··· TEXT PASSAGE

Where the Green Ants Dream

Posted in Documentaries, Environment, Human rights by nandiniramachandran
Jul 05 2010

An Allegory for Niyamgiri and the Dongria Kondh.

Green Ants is a movie that can be interpreted at various levels- it can be constructed as a classic tale of the human and environmental costs of human greed, as a study of the encroaching tides of western rationality upon profoundly different ways of thought or as an indictment of a civilisation that respects no other. At its heart is a question: can you really consider yourself civilised if you cannot understand another person’s perspective, or at the very least respect it?

The story of green ants is a tale about corporate profit clashing with aboriginal beliefs. It is, in some ways, the story of advancing capitalism. Capitalism has always laid waste what came before it- whether it was the “red” Indian or the brown one, the yellow man or the black one. The white man, they say, was blind to his own history and imported his blindness to the colonies. This was done by subordinating, undermining and dividing cultures with the ruthlessness only the religion of profiteering can muster. How can it be otherwise? If all is fair where money is to be made, how easy it must be to poison societies where wealth is respected but not worshipped. Historically, imperial ambitions have always mixed well with religious fervour: the only difference in the modern world is that money is the new false god.

In Herzog’s movie, a mining company wants to excavate the holy ground of a group of Australian aborigines: they believe that the land that is to be mined is where the green ants, upon whom existence depends, dream; and upon that dream rests reality. On the face of it, it is irrational and absurd, but really is it any more absurd that ordering existence for the benefit of the unqualified zeal for profit? Than unrestrainedly exploiting resources, when the finiteness of them is beyond question? The “American dream” is today what constructs reality- and it is no more tangible (and some would argue possible) than the green ants’ dream. This film, to some extent, exposes it for the myth it is by deconstructing other myths that have sustained other cultures in their fight for survival.

······

■ **EXERCISE INSTRUCTIONS**: Summarize the text about Where the Green Ants Dream in two sentences.

··· DATA EXTRACTS

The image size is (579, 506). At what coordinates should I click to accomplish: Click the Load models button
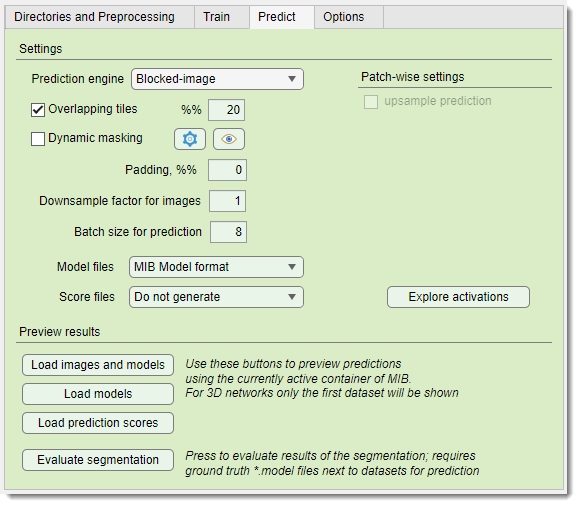(x=98, y=394)
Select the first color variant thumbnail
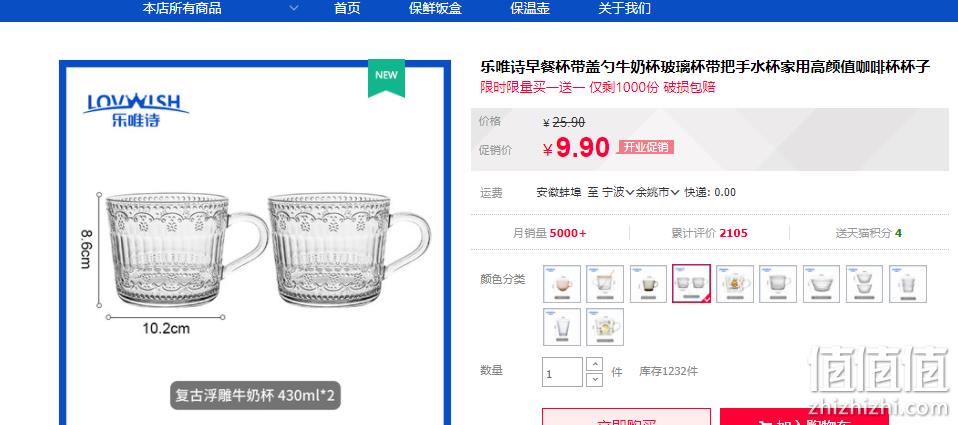Image resolution: width=958 pixels, height=425 pixels. [x=562, y=284]
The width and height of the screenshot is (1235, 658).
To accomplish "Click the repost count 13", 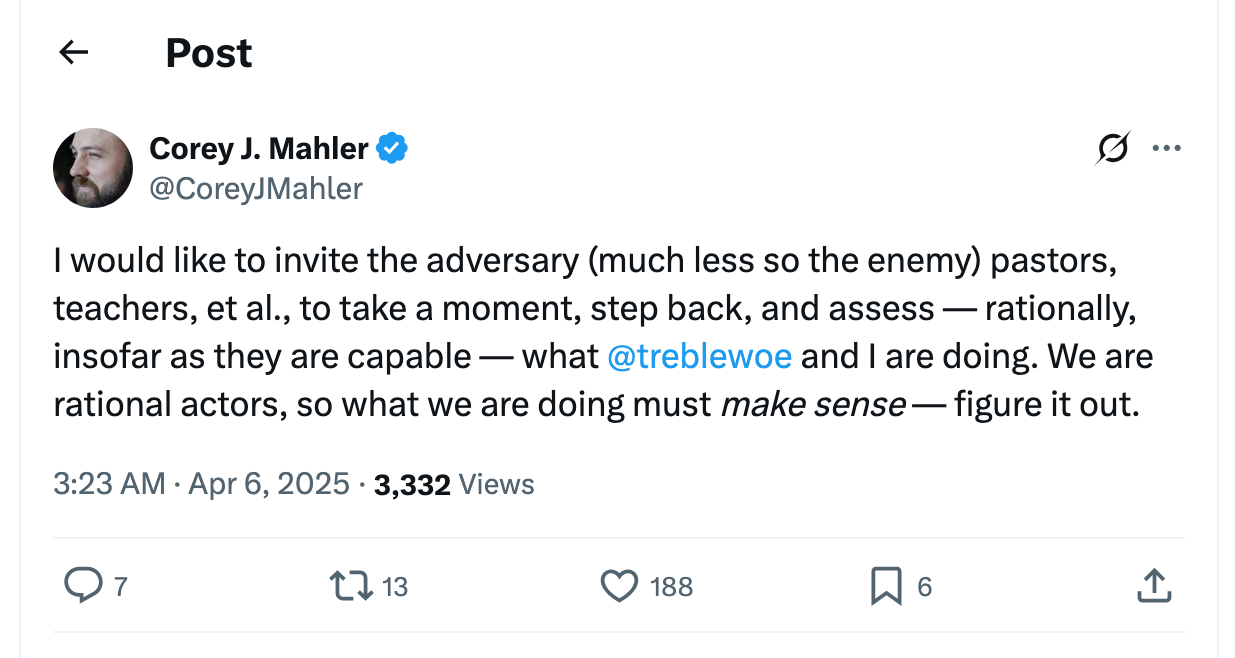I will click(x=395, y=587).

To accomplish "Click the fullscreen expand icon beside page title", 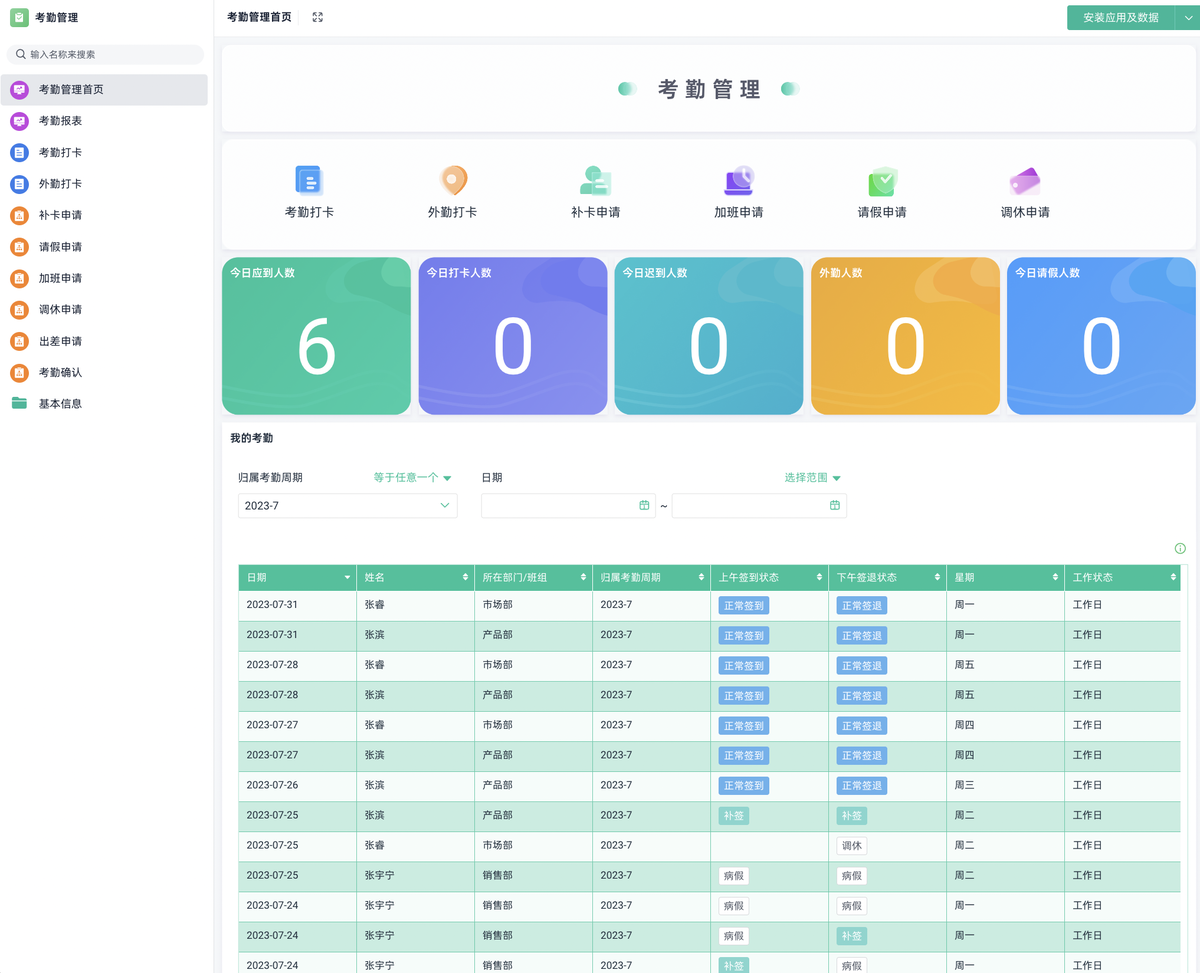I will click(318, 17).
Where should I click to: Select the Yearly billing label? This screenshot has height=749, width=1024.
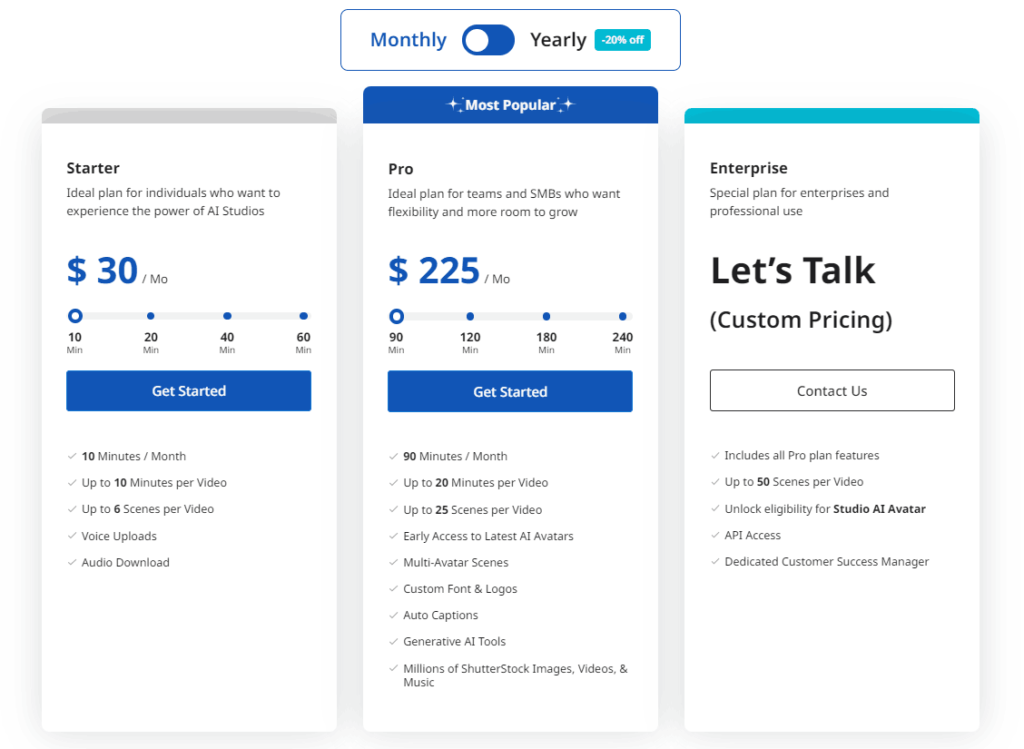click(x=558, y=40)
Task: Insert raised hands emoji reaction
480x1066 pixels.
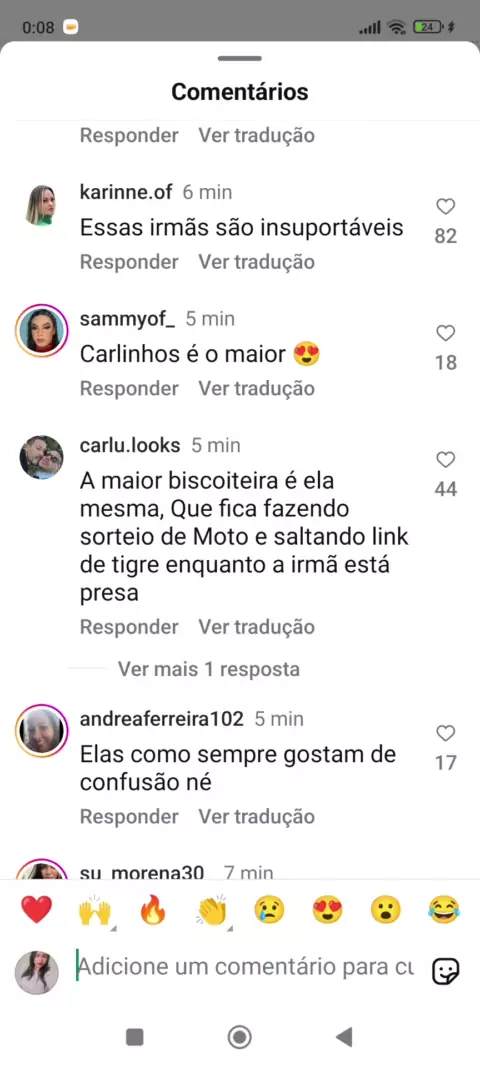Action: 95,910
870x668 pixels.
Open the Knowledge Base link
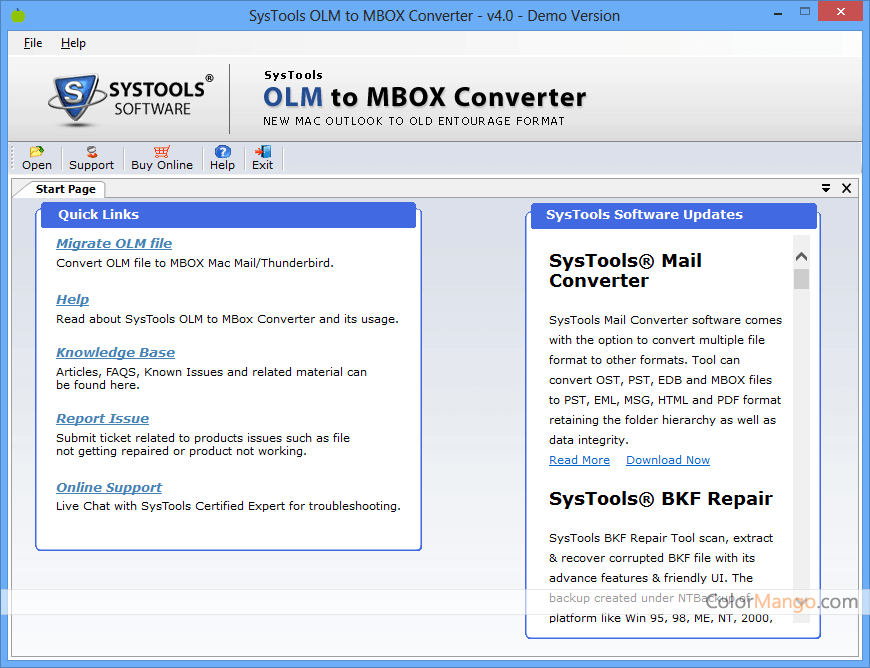click(115, 352)
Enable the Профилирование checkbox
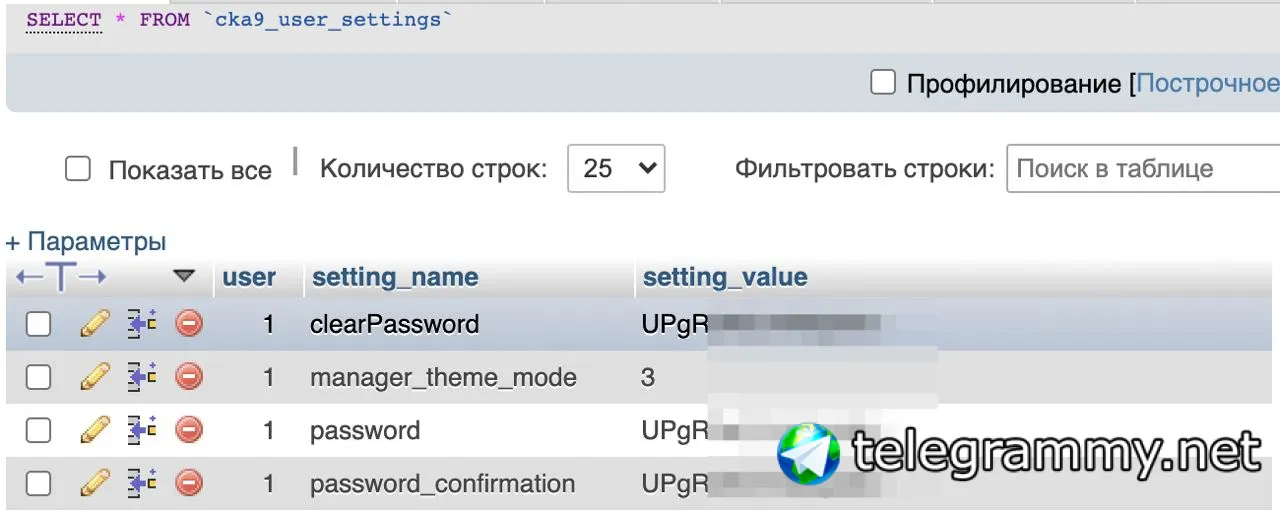 [882, 82]
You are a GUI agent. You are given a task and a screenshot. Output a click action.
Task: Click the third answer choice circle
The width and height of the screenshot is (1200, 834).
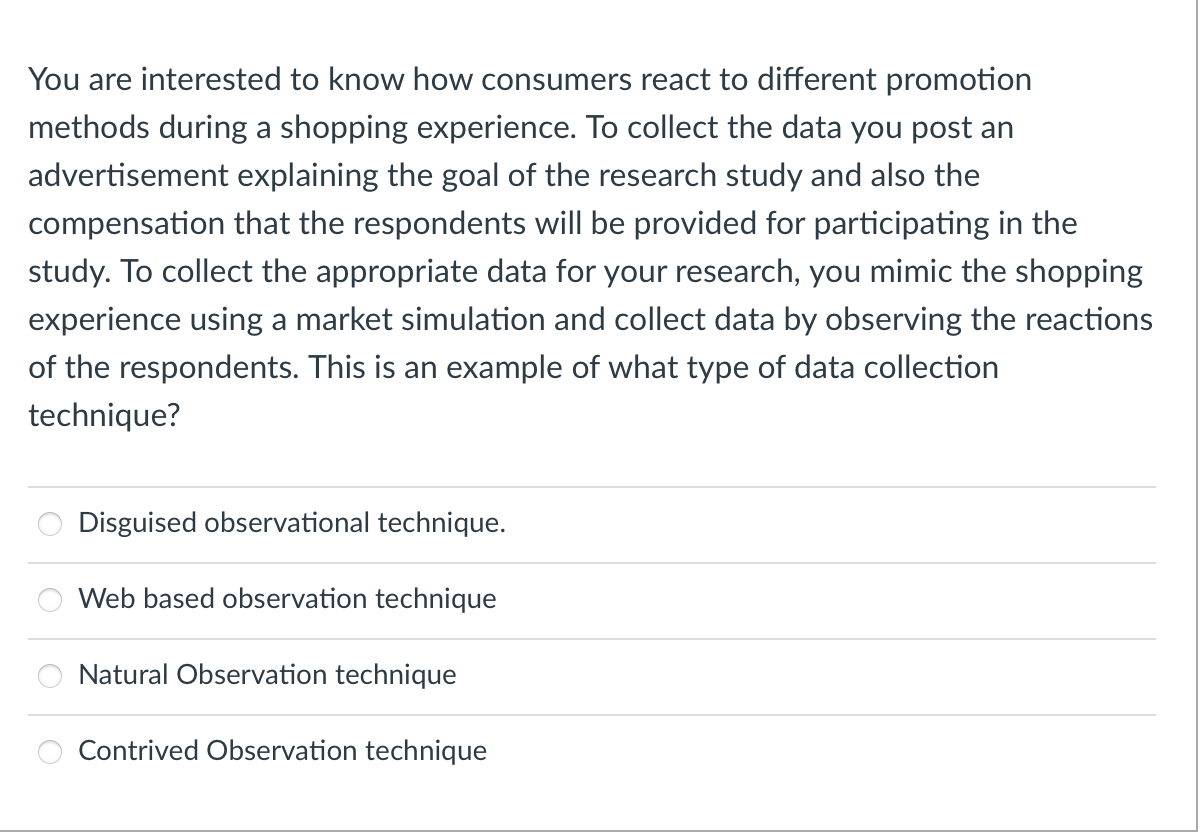(50, 676)
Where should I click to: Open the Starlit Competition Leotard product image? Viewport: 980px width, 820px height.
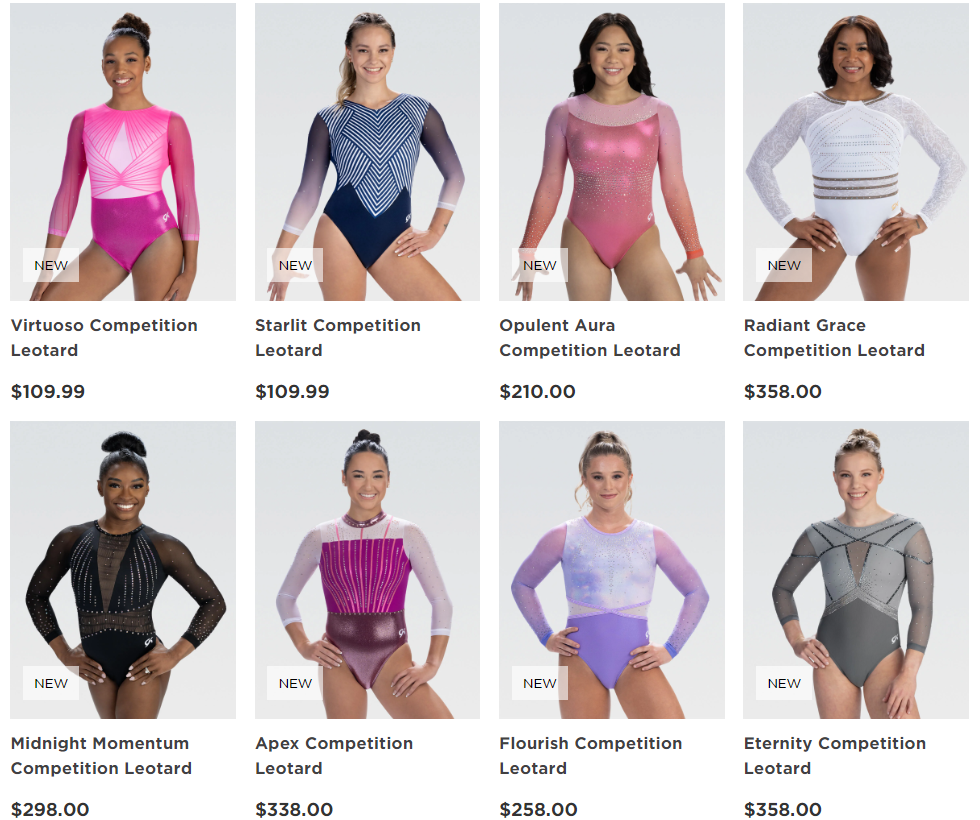(368, 152)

······

■ **RESULT BELOW**: The film Where the Green Ants Dream is a tale of corporate profit clashing with aboriginal beliefs: in Herzog's movie, a mining company wants to dig up the holy ground of Australian aborigines, who believe the green ants dream there and that reality rests on that dream. The writer argues that this belief is no more absurd than ordering existence around the zeal for profit or exploiting finite resources without restraint, and that the film exposes the "American dream" as a myth.